Title | My raw count data contains evidence of both overdispersion and “excess zeros” | |
Author | David M. Drukker, StataCorp | |
Date | February 2000; minor revisions July 2007 |
Note: This FAQ uses Stata 10 syntax. However, the advice provided here is still valid for newer versions of Stata.
The short answer is no. Either unobserved heterogeneity or a process that has separate mechanisms for generating zero and nonzero counts can produce both overdispersion and “excess zeros” in the raw data. A simple negative binomial model, nbreg, a zero-inflated Poisson model, zip, and a zero-inflated negative binomial model, zinb are all candidates for count data with these characteristics. It is important to keep in mind, however, that very different probability models underlie these models. In particular, negative binomial models model between-subject heterogeneity. Zero-inflated models have different probability models for the zero and nonzero counts.
There are Wald and likelihood-ratio (LR) tests for evaluating the relative fits of zip and zinb, and there is a Vuong test for choosing between nbreg and zinb.
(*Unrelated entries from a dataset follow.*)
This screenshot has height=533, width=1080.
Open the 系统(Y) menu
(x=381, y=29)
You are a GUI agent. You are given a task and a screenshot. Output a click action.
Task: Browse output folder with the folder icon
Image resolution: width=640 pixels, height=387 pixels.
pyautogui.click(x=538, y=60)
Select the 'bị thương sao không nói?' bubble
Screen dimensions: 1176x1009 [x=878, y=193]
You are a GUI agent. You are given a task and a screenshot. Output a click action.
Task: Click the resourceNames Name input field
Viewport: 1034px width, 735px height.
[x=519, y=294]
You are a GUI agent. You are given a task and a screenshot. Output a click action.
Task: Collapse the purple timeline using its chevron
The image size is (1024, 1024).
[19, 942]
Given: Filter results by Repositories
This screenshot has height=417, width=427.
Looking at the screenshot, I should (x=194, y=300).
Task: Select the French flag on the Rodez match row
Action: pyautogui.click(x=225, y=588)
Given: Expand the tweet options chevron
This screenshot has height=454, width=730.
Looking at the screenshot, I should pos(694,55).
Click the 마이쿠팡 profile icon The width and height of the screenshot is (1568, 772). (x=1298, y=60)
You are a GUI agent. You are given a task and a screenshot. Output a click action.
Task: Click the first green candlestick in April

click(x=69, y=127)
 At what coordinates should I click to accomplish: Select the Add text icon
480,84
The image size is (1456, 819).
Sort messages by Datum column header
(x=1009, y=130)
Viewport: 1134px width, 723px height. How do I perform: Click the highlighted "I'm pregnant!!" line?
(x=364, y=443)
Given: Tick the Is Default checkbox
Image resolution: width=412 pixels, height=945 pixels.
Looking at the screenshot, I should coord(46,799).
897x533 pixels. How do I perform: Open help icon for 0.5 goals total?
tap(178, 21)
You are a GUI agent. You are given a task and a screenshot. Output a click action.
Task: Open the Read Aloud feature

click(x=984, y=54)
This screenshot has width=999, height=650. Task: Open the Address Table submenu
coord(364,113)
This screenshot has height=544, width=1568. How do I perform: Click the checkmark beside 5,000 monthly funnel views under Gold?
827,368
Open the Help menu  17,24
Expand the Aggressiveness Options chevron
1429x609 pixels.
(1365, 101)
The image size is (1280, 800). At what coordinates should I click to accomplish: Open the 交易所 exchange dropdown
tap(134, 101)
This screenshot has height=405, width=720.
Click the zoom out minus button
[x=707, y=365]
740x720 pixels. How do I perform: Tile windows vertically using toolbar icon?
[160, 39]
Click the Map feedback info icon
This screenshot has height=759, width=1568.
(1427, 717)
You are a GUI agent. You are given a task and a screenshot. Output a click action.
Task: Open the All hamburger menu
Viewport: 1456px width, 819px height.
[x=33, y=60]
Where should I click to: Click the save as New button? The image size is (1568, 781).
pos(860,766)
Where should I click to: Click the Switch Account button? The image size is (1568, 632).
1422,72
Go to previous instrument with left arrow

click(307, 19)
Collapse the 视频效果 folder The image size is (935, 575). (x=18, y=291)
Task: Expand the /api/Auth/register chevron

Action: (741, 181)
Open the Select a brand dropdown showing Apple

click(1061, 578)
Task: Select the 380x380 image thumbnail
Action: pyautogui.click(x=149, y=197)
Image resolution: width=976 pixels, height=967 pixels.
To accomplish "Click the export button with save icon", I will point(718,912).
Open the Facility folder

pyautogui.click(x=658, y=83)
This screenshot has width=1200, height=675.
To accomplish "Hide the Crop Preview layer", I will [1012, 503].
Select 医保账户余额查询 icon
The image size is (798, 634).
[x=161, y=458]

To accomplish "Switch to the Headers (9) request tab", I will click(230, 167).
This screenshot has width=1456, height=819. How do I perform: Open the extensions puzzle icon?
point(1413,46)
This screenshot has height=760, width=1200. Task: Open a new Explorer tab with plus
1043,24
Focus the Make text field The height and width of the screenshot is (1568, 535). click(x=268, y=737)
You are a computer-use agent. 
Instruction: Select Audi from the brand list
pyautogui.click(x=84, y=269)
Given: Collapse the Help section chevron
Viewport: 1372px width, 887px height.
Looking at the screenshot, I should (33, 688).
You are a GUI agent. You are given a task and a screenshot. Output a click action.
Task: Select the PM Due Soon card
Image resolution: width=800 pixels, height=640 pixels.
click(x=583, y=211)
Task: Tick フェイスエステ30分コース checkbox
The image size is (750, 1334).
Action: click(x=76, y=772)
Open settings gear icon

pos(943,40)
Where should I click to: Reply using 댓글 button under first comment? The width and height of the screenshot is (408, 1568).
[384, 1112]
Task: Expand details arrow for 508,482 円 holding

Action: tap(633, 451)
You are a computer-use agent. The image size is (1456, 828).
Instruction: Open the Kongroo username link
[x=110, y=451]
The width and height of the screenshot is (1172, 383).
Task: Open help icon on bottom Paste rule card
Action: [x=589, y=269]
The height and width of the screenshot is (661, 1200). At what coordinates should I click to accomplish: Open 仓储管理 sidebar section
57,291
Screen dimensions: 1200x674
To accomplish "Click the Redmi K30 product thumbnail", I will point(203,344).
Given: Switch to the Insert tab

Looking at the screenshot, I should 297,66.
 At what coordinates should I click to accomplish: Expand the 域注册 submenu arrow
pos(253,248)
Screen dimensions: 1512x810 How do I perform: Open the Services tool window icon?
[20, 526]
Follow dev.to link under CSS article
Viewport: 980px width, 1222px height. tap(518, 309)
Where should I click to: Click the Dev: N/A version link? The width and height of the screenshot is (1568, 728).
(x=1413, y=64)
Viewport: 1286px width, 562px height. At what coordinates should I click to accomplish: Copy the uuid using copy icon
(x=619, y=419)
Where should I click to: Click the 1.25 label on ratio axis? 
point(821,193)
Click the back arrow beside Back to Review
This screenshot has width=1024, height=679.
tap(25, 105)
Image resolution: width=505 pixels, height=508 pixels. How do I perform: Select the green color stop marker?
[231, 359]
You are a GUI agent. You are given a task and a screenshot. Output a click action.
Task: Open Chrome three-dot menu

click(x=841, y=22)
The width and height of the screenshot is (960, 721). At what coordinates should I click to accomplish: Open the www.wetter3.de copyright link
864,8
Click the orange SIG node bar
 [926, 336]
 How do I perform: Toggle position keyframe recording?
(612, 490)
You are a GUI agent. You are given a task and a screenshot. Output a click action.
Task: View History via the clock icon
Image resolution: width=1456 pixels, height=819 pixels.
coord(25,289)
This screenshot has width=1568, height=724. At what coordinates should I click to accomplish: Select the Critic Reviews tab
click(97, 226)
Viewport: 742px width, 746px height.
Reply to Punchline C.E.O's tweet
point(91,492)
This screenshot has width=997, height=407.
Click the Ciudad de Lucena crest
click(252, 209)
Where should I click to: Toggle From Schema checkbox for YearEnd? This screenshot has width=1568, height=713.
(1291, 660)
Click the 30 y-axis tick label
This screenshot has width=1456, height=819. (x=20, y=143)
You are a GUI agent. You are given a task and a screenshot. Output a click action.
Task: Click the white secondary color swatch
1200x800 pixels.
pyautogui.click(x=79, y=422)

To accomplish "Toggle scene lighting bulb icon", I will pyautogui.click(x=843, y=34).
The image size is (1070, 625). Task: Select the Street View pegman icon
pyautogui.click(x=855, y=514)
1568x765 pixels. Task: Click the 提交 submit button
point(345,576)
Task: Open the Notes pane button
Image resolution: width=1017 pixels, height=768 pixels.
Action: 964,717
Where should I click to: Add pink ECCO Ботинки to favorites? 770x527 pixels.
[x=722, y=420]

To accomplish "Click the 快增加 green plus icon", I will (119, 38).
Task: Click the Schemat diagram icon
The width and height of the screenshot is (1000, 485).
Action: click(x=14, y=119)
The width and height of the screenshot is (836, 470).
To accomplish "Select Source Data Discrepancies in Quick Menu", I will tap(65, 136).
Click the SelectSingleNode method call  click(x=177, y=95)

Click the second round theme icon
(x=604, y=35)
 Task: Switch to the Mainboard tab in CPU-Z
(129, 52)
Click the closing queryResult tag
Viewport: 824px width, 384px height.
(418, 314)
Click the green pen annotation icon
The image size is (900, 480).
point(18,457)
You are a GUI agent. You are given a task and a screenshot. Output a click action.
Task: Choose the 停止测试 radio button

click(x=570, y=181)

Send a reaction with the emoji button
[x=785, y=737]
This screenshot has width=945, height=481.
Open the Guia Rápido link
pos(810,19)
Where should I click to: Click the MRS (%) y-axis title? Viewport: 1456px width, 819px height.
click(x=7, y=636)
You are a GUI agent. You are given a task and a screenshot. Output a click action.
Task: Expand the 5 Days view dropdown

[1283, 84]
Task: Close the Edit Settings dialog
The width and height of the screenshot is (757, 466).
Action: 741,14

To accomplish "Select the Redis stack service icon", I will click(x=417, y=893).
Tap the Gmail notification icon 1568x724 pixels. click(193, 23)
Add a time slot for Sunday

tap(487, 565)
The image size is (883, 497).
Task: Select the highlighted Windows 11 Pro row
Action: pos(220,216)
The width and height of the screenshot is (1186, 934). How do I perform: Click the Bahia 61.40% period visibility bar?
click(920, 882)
We will consider an extended example.
Here we wish to model consultation rates in general practice according to social class. The dataset contains the following variables for each patient:
nconany is the number of consultation sclass: 1=social class I/II; 2= social class IIIN; 3= social class IIIM; 4= social class IV/V pyr: proportion of year registered with practice
summarize presents evidence that there is overdispersion in the raw data.
. summarize nconany
Variable | Obs Mean Std. Dev. Min Max | |
nconany | 59080 2.280383 3.351723 0 98 |
tabulate presents evidence of zero-inflation in the number of consultations:
. tabulate nconany
nconany | Freq. Percent Cum. | |
0 | 19937 33.75 33.75 | |
1 | 12442 21.06 54.81 | |
2 | 8433 14.27 69.08 | |
3 | 5632 9.53 78.61 | |
4 | 3701 6.26 84.88 |
The first table shows that the unconditional variance of the count variable is larger than the mean. This result indicates that a researcher may want to estimate a model other than the Poisson model in which the two are constrained to be equal. There are several options. Either a negative binomial model or a zero-inflated Poisson or a zero-inflated negative binomial model could account for this overdispersion. A nice facet of the negative binomial model is that the Poisson model is nested within it. When the estimated parameter alpha is zero, the conditional mean is equal to the conditional variance and the negative binomial model reduces to the Poisson model. (See Long [1997] and Cameron and Trivedi [1998] for the details of this nesting and for further interpretation of alpha.)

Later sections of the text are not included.